Una delle montagne più insidiose dell'Appennino: dieci anni fa, una bambina salvò il papà e il fratello, ma la giovane mamma perse la vita

Il Monte Prena e specialmente le sue vie Laghetti e Brancadoro sono considerate molto pericolose, soprattutto in caso di maltempo. Nel 2008 e nel 2015 si verificarono due terribili incidenti, che ancora oggi sono ricordati con profondo rammarico

Questo articolo si rispecchia nei nove punti del Manifesto,
di cui il Comitato scientifico dell’AltraMontagna è garante.
Festival AltraMontagna

Il Monte Prena è una vetta che fa parte del massiccio del Gran Sasso d’Italia ed è considerata una tra le più pericolose dell’intera dorsale. Specialmente in caso di maltempo, con temporali e piogge intense. 

 

In questa località, il Corpo Nazionale del Soccorso Alpino e Speleologico è chiamato a compiere diversi interventi durante l’anno, in particolare su due vie: la Brancadoro e la via dei Laghetti. Si tratta di tracciati molto impervi tanto che entrambe sono classificate come delle vie alpinistiche e presentano anche dei passaggi piuttosto impegnativi.

 

Tuttavia, la pericolosità della montagna non deriva soltanto dalla sua difficoltà, ma anche dal fatto che il Prena in occasione di piogge e temporali ha la capacità di trasformare le sue vie in dei veri e propri canali di scolo. L’acqua scorre veloce verso valle, trascinando con sè detriti e fango.

 

Da Campo Imperatore è possibile vedere quanto stiamo brevemente descrivendo, osservando in prossimità della piana la presenza di detriti e di solchi scavati dall’acqua proveniente proprio dalla montagna soprastante.

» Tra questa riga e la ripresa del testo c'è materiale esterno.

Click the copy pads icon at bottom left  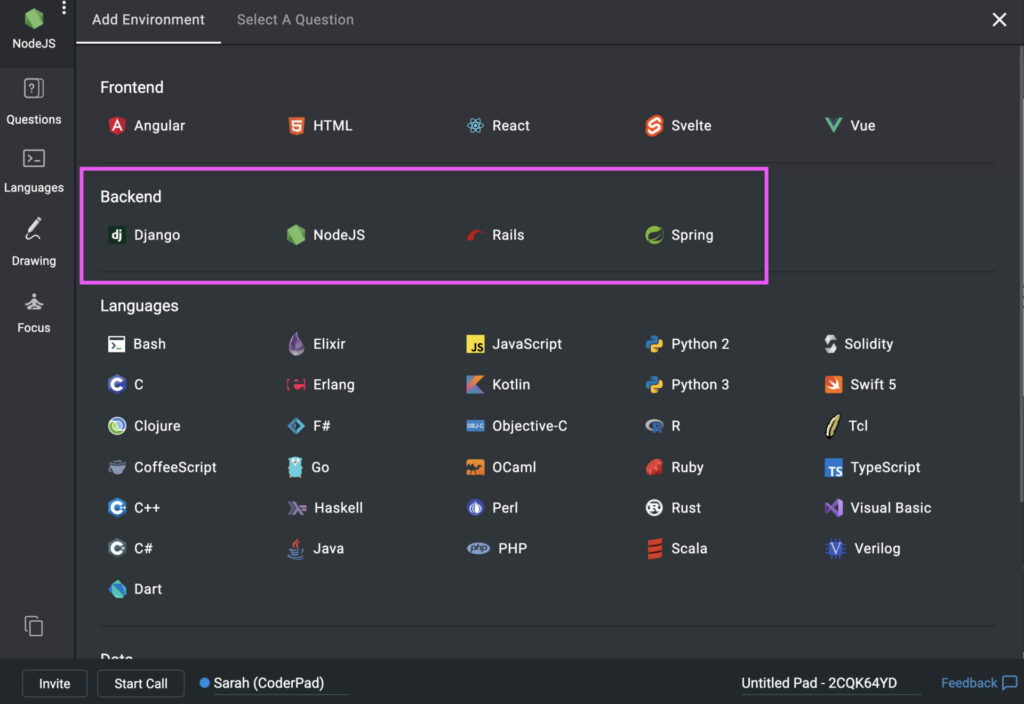coord(34,626)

IL TRAGICO INCIDENTE DEL 2008

Era il 2008 quando diciotto escursionisti provenienti da Perugia si recarono a Campo Imperatore, soggiornando all’Ostello per poi partire la mattinata successiva alla volta del Monte Prena. Quattordici membri del gruppo, quando videro avvicinarsi il maltempo, decisero di tornare indietro, mentre gli altri quattro proseguirono.

 

Quando iniziò a piovere intensamente, due di essi persero l’orientamento ma riuscirono a mettersi in sicurezza in attesa dell’arrivo dei soccorritori.

 

Gli altri due invece si ritrovarono in una situazione molto pericolosa, trovando in un primo momento riparo vicino ad una roccia, fin quando uno di essi è stato travolto dall’acqua e dal fango.

 

Il suo compagno di scalata provò in tutti modi ad impedire la sua caduta, ma gli uomini furono entrambi spazzati via dall’impeto dell’acqua.

 

I soccorritori ritrovarono i corpi dei due alpinisti soltanto al mattino successivo e, dai 2300 metri dove era avvenuto l’incidente, furono recuperati a quota 1800.

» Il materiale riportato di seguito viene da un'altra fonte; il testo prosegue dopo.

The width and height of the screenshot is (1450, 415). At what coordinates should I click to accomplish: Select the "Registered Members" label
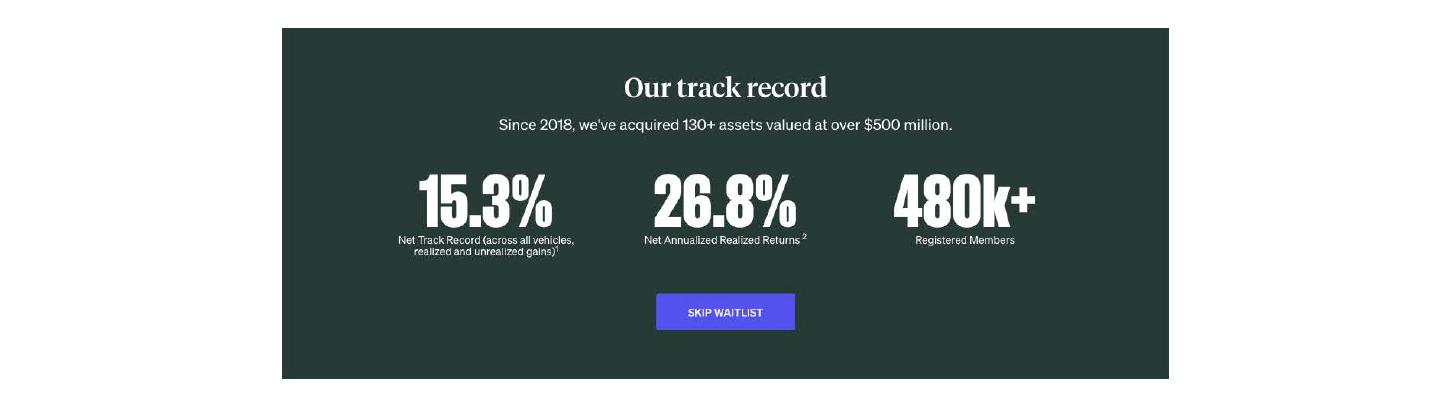tap(964, 241)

NEL 2015 UNA BAMBINA SALVÒ PADRE E FRATELLO, MA LA MADRE PERSE LA VITA

Una situazione simile a quella del 2008 si verificò anche nel 2015, quando una pioggia molto intensa causò una vera e propria tragedia.

 

Una piena improvvisa in discesa dalla montagna travolse in pieno una famiglia ancora impegnata nella salita del canalone: mamma, papà e due bambini.

 

La donna perse la vita, mentre il marito e il figlio riuscirono ad aggrapparsi ad una roccia. La bambina, all’epoca dodicenne, si fermò più a valle riuscendo a raggiungere a piedi Campo Imperatore e a lanciare l’allarme.

 

Affrontare la montagna in situazioni di possibile maltempo, talvolta anche causato dai temporali pomeridiani può risultare molto pericoloso.

 

Non soltanto per la frequente attività elettrica che accompagna spesso e volentieri i temporali in alta quota, ma anche per le improvvise piene che alcune montagne come il Monte Prena possono generare.